ATP regulates RNA‐driven cold inducible RNA binding protein phase separation

Intrinsically disordered proteins and proteins containing intrinsically disordered regions are highly abundant in the proteome of eukaryotes and are extensively involved in essential biological functions. More recently, their role in the organization of biomolecular condensates has become evident and along with their misregulation in several neurologic disorders. Currently, most studies involving these proteins are carried out in vitro and using purified proteins. Given that in cells, condensate‐forming proteins are exposed to high, millimolar concentrations of cellular metabolites, we aimed to reveal the interactions of cellular metabolites and a representative condensate‐forming protein.

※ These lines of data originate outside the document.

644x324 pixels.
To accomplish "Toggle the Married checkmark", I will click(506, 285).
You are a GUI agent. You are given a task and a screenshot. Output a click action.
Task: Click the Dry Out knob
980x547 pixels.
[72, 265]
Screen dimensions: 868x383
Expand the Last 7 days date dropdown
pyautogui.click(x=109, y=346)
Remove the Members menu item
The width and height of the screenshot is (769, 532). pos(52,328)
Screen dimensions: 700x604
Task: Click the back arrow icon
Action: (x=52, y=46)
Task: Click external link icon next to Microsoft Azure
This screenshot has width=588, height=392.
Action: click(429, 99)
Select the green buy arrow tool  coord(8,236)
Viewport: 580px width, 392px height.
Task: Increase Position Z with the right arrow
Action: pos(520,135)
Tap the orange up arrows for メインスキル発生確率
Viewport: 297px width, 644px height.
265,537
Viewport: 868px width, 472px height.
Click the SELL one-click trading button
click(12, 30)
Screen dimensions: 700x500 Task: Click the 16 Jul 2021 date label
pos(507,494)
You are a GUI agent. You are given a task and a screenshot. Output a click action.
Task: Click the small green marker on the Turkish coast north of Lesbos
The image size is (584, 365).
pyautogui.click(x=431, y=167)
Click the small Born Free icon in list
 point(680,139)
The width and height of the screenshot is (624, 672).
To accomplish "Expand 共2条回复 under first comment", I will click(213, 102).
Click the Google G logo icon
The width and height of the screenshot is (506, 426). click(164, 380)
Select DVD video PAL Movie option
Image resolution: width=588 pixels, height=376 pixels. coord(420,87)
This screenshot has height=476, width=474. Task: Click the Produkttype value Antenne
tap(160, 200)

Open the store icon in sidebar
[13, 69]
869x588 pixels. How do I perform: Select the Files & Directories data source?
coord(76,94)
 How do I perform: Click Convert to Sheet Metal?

Here, using the arginine–glycine/arginine–glycine–glycine (RG/RGG)‐rich cold inducible RNA binding protein (CIRBP) as paradigm, we studied binding of the cellular metabolome to CIRBP. We found that most of the highly abundant cellular metabolites, except nucleotides, do not directly bind to CIRBP. ATP, ADP, and AMP as well as NAD⁺, NADH, NADP⁺, and NADPH directly interact with CIRBP, involving both the folded RNA‐recognition motif and the disordered RG/RGG region. ATP binding inhibited RNA‐driven phase separation of CIRBP. Thus, it might be beneficial to include cellular metabolites in in vitro liquid–liquid phase separation studies of RG/RGG and other condensate‐forming proteins in order to better mimic the cellular environment in the future.